Choreographic Elements: In staged performances of Ballet mécanique, choreography and stage direction can play a crucial role in marking silence. The way performers move or do not move, the lighting changes, the positioning of performers on stage, and the video projections all act as markers that signal and frame both the sounds and the silences, especially guiding the audience’s attention to the long and frenetic rests as a potent element of the composition. Although my choreographic choices were limited by the piano, the choreographer chose a large white dinner jacket for me, which “amplified” my gestures, but also favored storytelling over abstraction. Inadvertent sounds: the noise of the dancer’s toes brushing the floor, their breathing, the rustles of their costumes, the pounding of their feet during the energetic sections—all of these created a soundscape that was audible on stage and in the front rows.

 

My experience of the performance was imbued with these “extra” sounds, meaning that, for the artists and anyone near the stage, silence was impossible. Silence as “not”: the silences resonate not as interludes but as profound embodiments of non-existence—what Lachenmann describes as a “fortissimo of agitated perception.” Yet, where Lachenmann sees a charging of human perception, Antheil’s approach engenders a distinct disconnection, a deliberate suspension of playing and performing. I have argued in this chapter that these silences, far from incidental, are voids deliberately structured within the insane noise and agitated clamor of the composition. They articulate a “not” that is about absence, negating not just sound but the very presence and continuity of the musical narrative. In this stark negation, Antheil compels the audience to confront non-being, non-playing—a radical quiet that amplifies the chaotic roar that precedes and follows. The embodied silences in Antheil’s score, marked by the dancers’ frenetic stillness or sudden collapses, do not merely punctuate; they enable time’s flow, creating a disconnection where each eighth note rest serves a pulsating purpose.

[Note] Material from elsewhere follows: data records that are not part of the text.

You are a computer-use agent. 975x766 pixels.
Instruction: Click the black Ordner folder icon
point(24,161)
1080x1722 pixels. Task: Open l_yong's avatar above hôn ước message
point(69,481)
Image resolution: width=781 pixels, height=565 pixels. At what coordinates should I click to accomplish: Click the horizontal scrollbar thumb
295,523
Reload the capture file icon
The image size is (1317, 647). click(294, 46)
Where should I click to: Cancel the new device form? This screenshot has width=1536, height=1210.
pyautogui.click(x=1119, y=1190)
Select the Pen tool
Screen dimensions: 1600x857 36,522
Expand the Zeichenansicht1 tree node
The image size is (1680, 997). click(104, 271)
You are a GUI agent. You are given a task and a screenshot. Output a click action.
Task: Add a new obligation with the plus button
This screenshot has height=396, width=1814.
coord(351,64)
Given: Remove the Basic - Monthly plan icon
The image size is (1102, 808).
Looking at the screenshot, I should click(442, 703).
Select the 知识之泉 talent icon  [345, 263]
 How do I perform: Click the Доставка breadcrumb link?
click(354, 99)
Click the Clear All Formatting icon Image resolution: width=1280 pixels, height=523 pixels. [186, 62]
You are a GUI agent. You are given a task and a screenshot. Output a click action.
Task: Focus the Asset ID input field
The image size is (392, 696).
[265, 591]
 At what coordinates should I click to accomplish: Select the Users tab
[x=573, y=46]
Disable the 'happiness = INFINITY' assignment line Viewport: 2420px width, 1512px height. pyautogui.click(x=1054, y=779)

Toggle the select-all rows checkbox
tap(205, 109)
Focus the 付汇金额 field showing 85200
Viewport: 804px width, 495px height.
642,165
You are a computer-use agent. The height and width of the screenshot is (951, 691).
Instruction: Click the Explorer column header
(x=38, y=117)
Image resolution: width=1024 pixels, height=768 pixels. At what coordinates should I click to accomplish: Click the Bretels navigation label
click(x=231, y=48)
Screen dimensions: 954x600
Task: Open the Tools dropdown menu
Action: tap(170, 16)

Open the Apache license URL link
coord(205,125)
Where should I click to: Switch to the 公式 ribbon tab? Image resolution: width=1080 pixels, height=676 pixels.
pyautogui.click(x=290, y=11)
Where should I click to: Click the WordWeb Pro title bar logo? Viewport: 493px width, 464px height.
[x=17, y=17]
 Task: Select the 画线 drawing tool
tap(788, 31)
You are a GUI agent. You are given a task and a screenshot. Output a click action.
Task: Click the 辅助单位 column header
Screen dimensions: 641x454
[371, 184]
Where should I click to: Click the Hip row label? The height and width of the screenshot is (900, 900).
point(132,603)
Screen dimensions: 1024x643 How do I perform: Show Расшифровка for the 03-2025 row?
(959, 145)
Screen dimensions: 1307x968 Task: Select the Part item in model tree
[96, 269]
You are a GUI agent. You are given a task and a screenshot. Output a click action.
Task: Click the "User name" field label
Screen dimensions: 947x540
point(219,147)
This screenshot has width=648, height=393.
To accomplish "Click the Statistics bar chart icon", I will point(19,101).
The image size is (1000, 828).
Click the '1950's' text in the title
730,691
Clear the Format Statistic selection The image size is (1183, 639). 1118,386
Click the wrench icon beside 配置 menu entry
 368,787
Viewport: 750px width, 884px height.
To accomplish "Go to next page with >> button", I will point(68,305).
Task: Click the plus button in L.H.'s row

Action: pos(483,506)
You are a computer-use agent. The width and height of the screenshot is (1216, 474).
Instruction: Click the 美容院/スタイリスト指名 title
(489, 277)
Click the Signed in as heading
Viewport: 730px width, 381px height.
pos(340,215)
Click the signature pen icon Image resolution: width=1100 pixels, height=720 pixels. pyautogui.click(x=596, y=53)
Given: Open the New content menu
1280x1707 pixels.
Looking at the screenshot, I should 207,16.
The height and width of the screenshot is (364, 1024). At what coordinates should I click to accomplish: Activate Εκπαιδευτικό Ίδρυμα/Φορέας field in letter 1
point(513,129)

These visual and audible markers do more than signal a change in sound; they enrich the audience’s engagement, allowing the silences to communicate as powerfully as the sounds. They transform the silence from an absence of noise into a dynamic noise of another kind—the noise left behind by the notes, a noisy silence, Zyl’s black noise. In Antheil’s sphere, silence emerges not as a connector but as a profound disruptor, a radical element that roars.